I pursued a degree in the natural sciences on the advice of a PCA minister. While I was still in high school, he persuaded me not to abandon my talent for the discipline, but to live out my faith through a career in the sciences. So here I stand, I can do no other. I cannot watch the church body continue to be deceived by folks like Ken Ham and Jonathan Sarfati. It wouldn’t be right to abandon conscience and pretend that I don’t know any better.
2) Regardless of who should be cast into what role in this ‘new Reformation’, Williamson’s singling out of a ‘cult of experts’ immediately called one Pauline exhortation to mind:
In my experience in the church body, I’ve come to understand how it feels to be a big toe: I’m easy to ignore, and amid the daily life of the church, I’m more likely to be bruised than praised. Nonetheless, the seemingly more essential elders, counselors, and theologians would indeed be unwise to ignore my input. Not because I’m smarter or wiser, but because I have something they don’t; I can contribute something they can’t. I am uniquely qualified to address the question of Earth history and human origins in a way that they aren’t. Simply put, I’m doing my best to keep the church from toppling over as it steps deeper into this modern era.
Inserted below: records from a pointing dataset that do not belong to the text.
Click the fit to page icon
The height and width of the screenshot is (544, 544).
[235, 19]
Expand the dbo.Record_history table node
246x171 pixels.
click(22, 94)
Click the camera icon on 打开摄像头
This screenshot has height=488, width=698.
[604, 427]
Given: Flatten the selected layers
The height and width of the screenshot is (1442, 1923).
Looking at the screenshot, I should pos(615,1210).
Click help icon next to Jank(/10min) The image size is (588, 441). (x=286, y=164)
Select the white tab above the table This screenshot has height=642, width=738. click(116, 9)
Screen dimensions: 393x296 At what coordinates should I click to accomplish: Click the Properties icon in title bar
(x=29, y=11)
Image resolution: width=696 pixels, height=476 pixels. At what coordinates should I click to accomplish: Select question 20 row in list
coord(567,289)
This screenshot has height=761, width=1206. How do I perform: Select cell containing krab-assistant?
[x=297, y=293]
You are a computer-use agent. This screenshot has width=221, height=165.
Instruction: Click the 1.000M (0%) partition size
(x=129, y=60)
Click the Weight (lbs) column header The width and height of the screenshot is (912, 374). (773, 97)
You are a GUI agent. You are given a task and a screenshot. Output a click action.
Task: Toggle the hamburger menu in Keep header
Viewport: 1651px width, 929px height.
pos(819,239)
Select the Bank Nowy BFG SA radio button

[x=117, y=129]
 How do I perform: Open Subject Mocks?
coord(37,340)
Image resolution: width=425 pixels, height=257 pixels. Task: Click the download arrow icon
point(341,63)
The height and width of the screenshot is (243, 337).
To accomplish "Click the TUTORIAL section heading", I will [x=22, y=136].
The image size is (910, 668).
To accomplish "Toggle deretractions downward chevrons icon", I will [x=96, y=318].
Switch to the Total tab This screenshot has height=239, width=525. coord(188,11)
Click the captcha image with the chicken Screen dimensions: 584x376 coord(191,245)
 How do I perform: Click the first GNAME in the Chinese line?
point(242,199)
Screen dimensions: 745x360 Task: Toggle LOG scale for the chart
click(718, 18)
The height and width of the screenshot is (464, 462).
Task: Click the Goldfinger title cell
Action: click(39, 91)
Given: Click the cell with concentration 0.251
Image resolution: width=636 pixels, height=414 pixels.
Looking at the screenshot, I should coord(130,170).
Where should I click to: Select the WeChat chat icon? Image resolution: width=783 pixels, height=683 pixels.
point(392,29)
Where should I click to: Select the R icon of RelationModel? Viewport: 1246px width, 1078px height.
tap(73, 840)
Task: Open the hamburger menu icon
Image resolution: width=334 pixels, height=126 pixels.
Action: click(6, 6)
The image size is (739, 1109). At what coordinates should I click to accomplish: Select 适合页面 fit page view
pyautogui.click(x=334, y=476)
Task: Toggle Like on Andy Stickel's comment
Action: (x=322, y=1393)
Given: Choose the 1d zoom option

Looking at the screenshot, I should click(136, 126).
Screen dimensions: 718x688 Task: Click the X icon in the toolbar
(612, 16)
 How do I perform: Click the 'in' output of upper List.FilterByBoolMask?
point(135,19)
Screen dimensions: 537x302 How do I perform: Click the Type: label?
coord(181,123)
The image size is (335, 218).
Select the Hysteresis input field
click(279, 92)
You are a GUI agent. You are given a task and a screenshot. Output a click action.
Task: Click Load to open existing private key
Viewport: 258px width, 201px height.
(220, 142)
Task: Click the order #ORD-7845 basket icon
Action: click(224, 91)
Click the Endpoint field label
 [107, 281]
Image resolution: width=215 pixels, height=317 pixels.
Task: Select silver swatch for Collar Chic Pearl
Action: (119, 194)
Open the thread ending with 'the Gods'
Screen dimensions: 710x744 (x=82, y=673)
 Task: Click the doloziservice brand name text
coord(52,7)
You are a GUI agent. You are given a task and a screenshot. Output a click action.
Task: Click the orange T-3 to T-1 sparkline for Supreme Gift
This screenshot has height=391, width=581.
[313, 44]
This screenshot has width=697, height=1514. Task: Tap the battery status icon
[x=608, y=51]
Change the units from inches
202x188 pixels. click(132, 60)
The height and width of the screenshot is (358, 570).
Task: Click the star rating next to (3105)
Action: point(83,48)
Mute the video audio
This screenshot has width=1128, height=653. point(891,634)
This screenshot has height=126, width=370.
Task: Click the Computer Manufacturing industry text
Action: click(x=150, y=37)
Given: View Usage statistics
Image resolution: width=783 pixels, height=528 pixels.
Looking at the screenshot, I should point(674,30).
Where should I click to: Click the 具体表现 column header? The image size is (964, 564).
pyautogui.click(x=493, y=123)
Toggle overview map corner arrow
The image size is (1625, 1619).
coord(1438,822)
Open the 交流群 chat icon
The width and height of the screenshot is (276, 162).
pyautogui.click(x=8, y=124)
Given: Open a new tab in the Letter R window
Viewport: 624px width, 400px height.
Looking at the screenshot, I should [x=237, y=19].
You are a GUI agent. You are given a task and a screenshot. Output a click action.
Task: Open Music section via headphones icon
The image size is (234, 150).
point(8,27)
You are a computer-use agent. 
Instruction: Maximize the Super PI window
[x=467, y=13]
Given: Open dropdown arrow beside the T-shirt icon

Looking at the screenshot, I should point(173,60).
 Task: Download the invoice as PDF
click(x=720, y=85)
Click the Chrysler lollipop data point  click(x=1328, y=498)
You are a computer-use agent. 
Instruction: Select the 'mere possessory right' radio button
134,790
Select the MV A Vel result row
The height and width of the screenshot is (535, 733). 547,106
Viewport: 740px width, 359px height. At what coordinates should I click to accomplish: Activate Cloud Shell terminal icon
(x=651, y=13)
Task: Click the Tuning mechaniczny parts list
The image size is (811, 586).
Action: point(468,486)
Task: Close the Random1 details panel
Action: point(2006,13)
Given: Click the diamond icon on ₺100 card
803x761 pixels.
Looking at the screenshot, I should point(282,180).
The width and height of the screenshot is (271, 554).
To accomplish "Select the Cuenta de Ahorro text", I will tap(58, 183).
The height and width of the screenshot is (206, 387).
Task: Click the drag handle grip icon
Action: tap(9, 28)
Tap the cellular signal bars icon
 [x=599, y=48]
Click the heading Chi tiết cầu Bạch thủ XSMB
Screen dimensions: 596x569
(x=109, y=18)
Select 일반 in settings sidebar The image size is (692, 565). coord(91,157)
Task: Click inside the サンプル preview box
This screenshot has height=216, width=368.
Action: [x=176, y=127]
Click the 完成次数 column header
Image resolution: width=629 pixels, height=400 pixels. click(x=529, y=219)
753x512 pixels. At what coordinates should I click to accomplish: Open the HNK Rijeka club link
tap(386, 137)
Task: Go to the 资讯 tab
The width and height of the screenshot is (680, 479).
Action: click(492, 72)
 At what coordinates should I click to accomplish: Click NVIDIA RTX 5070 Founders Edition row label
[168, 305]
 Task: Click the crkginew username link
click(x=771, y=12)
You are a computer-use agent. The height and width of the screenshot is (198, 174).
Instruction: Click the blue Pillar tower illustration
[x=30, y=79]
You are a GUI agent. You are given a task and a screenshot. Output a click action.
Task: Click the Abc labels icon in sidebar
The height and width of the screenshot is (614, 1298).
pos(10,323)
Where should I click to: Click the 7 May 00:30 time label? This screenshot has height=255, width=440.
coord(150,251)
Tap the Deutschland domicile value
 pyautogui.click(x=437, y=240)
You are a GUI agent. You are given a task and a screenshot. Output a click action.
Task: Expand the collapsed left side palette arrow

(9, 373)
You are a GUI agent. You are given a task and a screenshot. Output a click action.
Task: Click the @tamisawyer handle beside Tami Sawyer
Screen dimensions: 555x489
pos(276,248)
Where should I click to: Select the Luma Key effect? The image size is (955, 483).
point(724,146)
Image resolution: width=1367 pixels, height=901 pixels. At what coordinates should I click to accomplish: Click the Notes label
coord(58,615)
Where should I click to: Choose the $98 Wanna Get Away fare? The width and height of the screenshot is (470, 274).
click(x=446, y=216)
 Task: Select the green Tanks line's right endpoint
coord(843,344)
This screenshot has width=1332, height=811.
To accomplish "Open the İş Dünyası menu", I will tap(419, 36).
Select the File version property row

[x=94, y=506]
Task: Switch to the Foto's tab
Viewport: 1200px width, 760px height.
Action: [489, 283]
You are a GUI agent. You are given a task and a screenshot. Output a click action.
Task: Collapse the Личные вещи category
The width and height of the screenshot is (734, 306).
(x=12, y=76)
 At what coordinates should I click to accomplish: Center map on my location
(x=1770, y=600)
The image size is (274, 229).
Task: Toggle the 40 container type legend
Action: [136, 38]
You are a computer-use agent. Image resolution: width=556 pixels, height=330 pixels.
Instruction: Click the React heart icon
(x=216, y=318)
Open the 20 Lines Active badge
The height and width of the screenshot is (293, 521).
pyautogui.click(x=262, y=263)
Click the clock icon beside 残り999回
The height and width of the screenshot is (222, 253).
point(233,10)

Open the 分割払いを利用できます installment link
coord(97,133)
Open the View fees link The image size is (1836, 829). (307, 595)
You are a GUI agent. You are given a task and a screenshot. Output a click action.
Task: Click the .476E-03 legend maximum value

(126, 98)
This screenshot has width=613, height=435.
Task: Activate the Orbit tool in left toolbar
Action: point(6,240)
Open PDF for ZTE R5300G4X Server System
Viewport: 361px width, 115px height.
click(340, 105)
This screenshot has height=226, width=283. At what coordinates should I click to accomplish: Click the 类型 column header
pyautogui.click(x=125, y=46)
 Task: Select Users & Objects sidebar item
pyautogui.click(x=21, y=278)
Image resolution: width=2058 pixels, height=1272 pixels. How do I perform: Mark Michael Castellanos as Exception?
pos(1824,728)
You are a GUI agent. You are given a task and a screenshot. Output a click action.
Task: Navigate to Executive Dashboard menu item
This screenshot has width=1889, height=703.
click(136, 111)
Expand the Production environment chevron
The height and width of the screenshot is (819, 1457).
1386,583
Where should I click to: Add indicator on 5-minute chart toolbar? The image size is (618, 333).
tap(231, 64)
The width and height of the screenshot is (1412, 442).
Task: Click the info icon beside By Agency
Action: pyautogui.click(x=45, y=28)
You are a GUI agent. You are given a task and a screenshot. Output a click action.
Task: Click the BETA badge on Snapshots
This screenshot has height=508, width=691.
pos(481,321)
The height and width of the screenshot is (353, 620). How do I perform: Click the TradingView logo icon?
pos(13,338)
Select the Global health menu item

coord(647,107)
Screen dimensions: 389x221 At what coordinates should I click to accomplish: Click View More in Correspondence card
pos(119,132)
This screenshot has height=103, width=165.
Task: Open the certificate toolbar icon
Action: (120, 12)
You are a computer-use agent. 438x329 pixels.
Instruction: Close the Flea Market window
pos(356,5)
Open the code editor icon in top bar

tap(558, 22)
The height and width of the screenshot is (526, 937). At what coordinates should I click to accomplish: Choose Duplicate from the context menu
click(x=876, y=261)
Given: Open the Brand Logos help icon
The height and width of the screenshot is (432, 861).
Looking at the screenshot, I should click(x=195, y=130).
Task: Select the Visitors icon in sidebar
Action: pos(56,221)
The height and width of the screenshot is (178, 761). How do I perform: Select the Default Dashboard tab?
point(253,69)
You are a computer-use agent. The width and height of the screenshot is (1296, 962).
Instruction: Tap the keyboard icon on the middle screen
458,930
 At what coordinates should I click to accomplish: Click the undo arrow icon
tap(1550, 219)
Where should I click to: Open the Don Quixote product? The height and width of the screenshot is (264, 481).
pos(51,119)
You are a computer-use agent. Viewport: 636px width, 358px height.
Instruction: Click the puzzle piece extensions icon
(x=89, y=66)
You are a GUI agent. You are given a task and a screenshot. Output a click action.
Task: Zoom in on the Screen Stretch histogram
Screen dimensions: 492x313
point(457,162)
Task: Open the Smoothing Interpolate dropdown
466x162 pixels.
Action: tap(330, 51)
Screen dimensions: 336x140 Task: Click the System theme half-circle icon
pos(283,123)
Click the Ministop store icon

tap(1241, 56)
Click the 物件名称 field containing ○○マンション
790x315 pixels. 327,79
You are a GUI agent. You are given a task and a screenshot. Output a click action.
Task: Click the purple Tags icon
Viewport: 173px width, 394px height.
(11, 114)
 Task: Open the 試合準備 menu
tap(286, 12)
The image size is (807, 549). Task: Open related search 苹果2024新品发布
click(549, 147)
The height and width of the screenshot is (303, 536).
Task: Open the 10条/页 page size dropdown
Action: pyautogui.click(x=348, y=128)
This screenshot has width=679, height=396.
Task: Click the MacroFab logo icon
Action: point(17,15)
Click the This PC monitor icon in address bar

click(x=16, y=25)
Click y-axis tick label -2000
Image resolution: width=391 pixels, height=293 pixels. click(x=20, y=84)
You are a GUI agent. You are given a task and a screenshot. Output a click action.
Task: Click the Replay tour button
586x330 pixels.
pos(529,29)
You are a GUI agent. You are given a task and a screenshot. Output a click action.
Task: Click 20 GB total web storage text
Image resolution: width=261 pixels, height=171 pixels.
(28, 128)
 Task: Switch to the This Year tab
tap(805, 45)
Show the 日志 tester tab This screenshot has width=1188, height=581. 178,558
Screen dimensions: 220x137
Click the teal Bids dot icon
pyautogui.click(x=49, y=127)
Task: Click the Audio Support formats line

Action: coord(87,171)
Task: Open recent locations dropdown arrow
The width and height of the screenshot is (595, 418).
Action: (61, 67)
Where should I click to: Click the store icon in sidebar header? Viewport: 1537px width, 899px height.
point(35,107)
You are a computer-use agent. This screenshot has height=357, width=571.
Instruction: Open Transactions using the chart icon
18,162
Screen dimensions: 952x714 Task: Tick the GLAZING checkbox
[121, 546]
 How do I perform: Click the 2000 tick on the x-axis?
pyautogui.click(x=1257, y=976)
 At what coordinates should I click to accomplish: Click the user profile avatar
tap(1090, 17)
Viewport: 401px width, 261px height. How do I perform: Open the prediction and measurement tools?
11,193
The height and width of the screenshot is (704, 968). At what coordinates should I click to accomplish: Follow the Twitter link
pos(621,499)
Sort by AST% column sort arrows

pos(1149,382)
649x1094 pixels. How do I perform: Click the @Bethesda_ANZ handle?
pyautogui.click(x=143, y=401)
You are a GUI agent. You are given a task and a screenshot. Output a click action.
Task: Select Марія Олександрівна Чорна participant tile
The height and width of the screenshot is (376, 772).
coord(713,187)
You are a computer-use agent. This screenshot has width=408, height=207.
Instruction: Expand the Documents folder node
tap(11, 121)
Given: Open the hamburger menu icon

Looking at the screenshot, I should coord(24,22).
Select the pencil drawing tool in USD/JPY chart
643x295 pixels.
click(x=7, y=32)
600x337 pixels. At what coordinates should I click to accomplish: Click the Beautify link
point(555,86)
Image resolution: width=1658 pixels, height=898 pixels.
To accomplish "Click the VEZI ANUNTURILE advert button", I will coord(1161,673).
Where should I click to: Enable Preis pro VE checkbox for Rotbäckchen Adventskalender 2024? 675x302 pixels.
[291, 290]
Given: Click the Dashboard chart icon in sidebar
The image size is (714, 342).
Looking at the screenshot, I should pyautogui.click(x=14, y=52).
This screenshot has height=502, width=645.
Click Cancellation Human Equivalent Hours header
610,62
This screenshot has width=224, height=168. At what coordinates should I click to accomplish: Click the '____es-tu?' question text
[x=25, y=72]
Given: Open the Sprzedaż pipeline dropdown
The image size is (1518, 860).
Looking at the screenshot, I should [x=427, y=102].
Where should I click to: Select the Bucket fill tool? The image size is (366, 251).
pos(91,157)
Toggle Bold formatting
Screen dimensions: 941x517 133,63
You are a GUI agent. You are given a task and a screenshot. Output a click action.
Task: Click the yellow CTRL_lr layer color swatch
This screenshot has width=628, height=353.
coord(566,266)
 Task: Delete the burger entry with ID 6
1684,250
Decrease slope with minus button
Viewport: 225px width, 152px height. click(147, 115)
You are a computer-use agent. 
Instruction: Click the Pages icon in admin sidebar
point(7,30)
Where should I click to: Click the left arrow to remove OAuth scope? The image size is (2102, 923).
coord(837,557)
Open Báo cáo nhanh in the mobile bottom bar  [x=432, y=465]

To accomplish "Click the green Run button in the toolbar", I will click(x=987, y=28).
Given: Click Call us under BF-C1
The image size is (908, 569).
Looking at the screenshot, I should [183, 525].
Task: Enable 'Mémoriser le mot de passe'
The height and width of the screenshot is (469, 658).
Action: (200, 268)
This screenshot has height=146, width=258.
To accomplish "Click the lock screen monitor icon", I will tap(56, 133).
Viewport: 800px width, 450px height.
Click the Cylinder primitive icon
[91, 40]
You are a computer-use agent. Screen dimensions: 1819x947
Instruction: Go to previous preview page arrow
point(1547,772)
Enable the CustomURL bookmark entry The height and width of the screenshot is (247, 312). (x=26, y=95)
One can argue all they want for the ‘obvious’ meaning of Genesis 1–3, but the diversity of interpretation throughout church history is sufficient evidence that the meaning is anything but obvious. Perhaps we’ll never persuade the devoted ‘six-day creationist’, but I would encourage him/her not to respond through diplomatic isolation. We can’t afford more cracks in the already brittle walls of the American church, and the staunch refusal to hear all manners of evidence only propagates existing schisms.
To be clear, I do not mean to suggest that YEC’s are less sincere or intelligent. Neither would I consider them less faithful or valuable to the church. But to invert the words of my friend and favorite critic, I do think they are confused.